**BRIEF**: In the lines running from the one containing "The image size" down through the one containing "pos(942,60)", change "schematic page" to "schematic sheet" and leave all other text as it is. Return only those lines, without the pictures.

— Start of RECORDS FOR PROCESSING —

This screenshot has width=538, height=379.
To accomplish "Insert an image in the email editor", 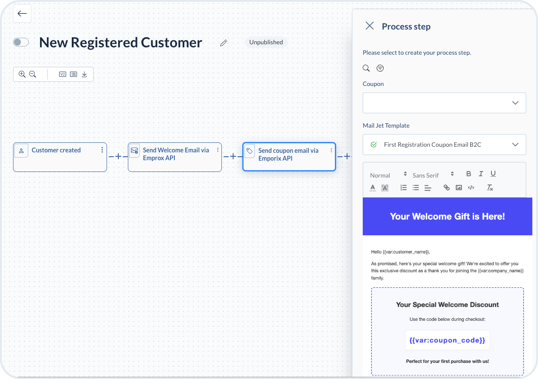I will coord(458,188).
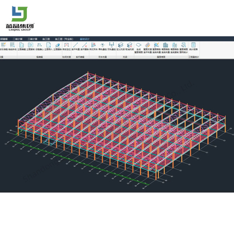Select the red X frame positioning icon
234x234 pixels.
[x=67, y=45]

— End of RECORDS FOR PROCESSING —
— Start of RECORDS FOR PROCESSING —

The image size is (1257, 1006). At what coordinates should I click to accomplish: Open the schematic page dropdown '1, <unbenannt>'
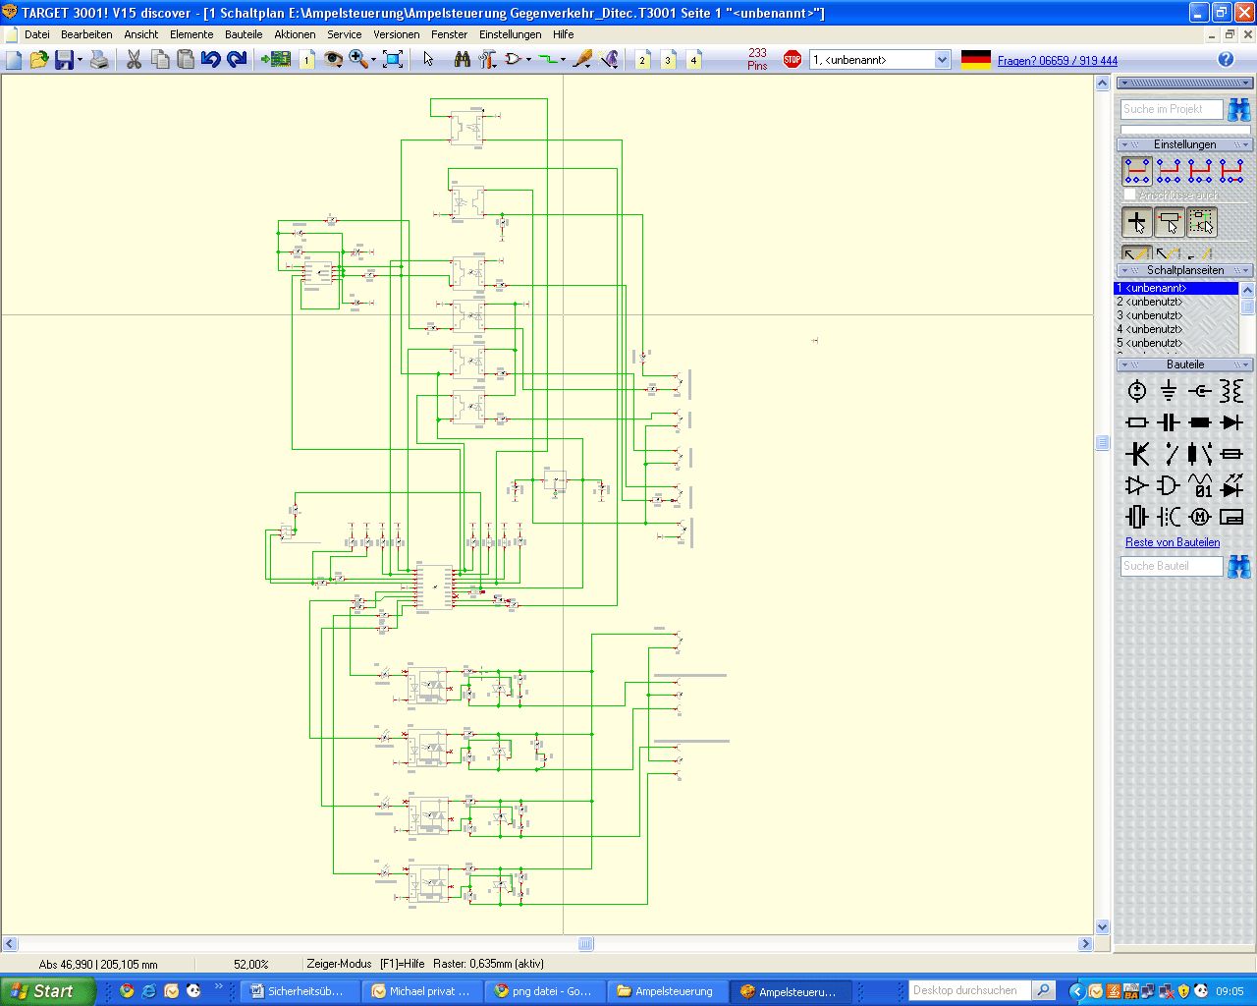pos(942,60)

— End of RECORDS FOR PROCESSING —

**ANSWER FOR THIS EXERCISE**:
The image size is (1257, 1006). At what coordinates should I click to accomplish: Open the schematic sheet dropdown '1, <unbenannt>'
pos(942,60)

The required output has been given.